由於複合材料具有高強度、高勁度、質量輕、低導電、低導熱及抗酸鹹腐蝕等優越特性，現今已被廣泛應用在各大先進工業工程結構中。為避免外在環境之振動對結構體產生的激振頻率與結構體本身的自然頻率相近而造成共振現象，使結構物超過容許限度產生大變形進而破壞。因此結構物自然頻率的分析乃是很重要的課題之一。
本文利用有限元軟體ABAQUS分析，在不同的軸力、轉速、幾何形狀、邊界條件、開孔大小、纖維角度等條件下，對複合疊層圓柱殼基本振動頻率所產生的影響。並利用黃金分割法搜尋出複合疊層圓柱殼最佳纖維排列角度及其對應之最高基本振動頻率。
研究成果可供業界參考，於設計受壓旋轉複合疊層圓柱殼時，可選擇適當的幾何形狀與纖維排列角度，以提高複合疊層圓柱殼最高基本振動頻率，進而降低共振發生的機率。

Because of the composites possess excellent characteristics such as high strength, high stiffness, lightweight, low thermal conductivity, low conductivity, acid and alkali resistance, they have been widely used in advanced industrial engineering structures now. To avoid structures producing resonance phenomenon and to avoid materials exceeding the allowable limits, the natural frequency analysis of composites structures becomes one of important issues.
In this study, the finite element software ABAQUS is used to obtain the fundamental frequencies of composite laminated cylindrical shells. The Golden section method is employed to find the optimal fiber orientations and its corresponding maximum fundamental frequency in the composite laminated cylindrical shells. Finally, the influence of axial compression, rotating speed, geometric shapes, boundary conditions, hole size, and fiber orientations on the maximum fundamental frequency of the composite laminated cylindrical shells are investigated.
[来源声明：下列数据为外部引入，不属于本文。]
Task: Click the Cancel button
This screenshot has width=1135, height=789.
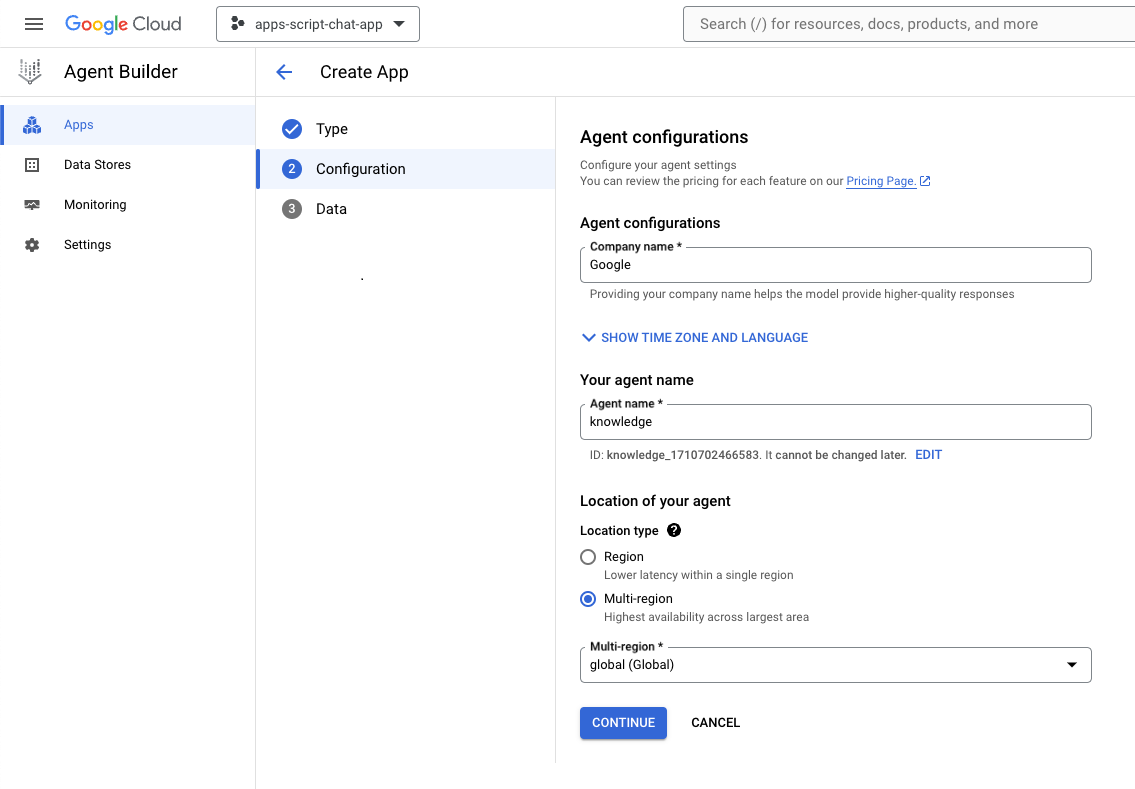Action: point(715,723)
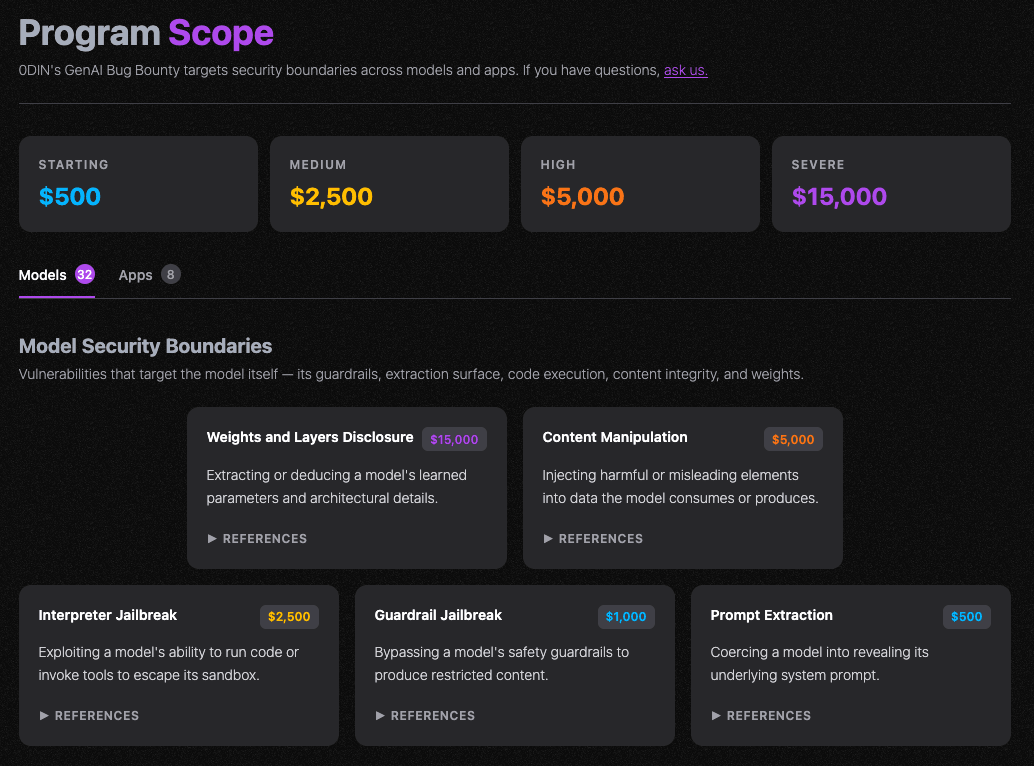Click the 32 count badge next to Models
The height and width of the screenshot is (766, 1034).
tap(84, 274)
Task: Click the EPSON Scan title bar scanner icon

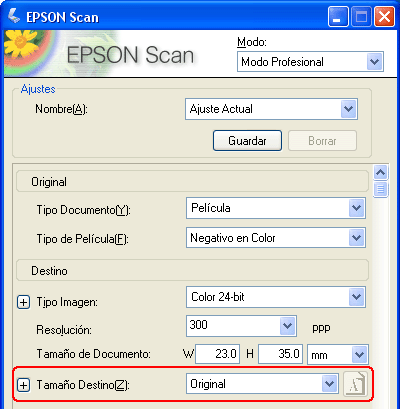Action: pos(14,16)
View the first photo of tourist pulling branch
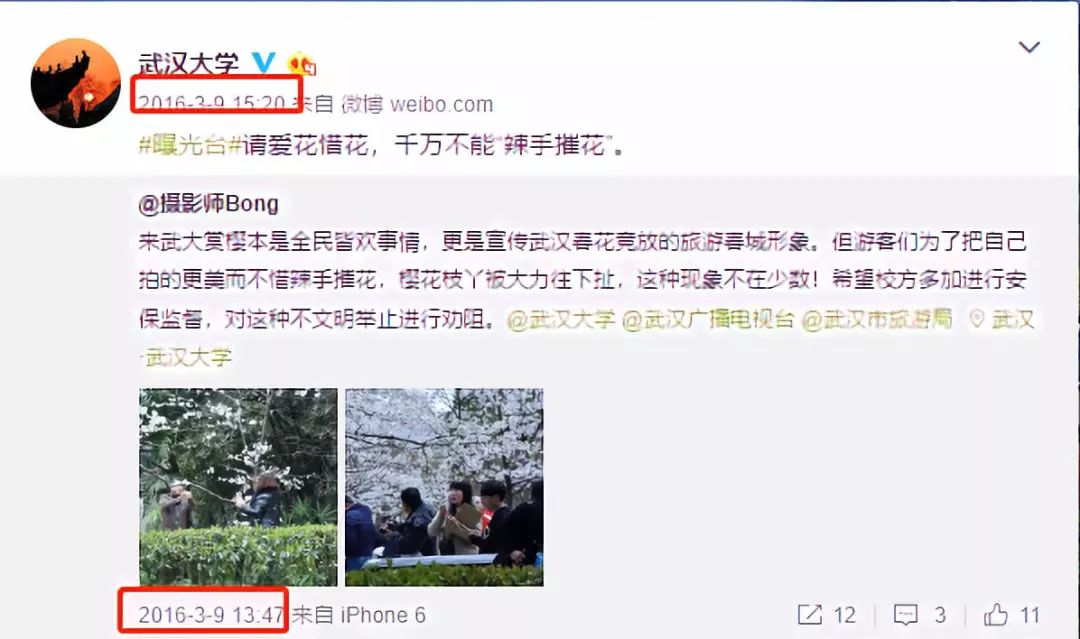1080x639 pixels. pyautogui.click(x=238, y=488)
Research results obtained in this study can be used by the industry, for the design of axially compressed rotating composite laminated cylindrical shell. As the results, suitable geometry and proper angles of laminates fiber can be selected to maximize the fundamental frequency of the composite laminated cylindrical shells and then reduce the probability of occurrence of resonance, for the composite laminated cylindrical shells.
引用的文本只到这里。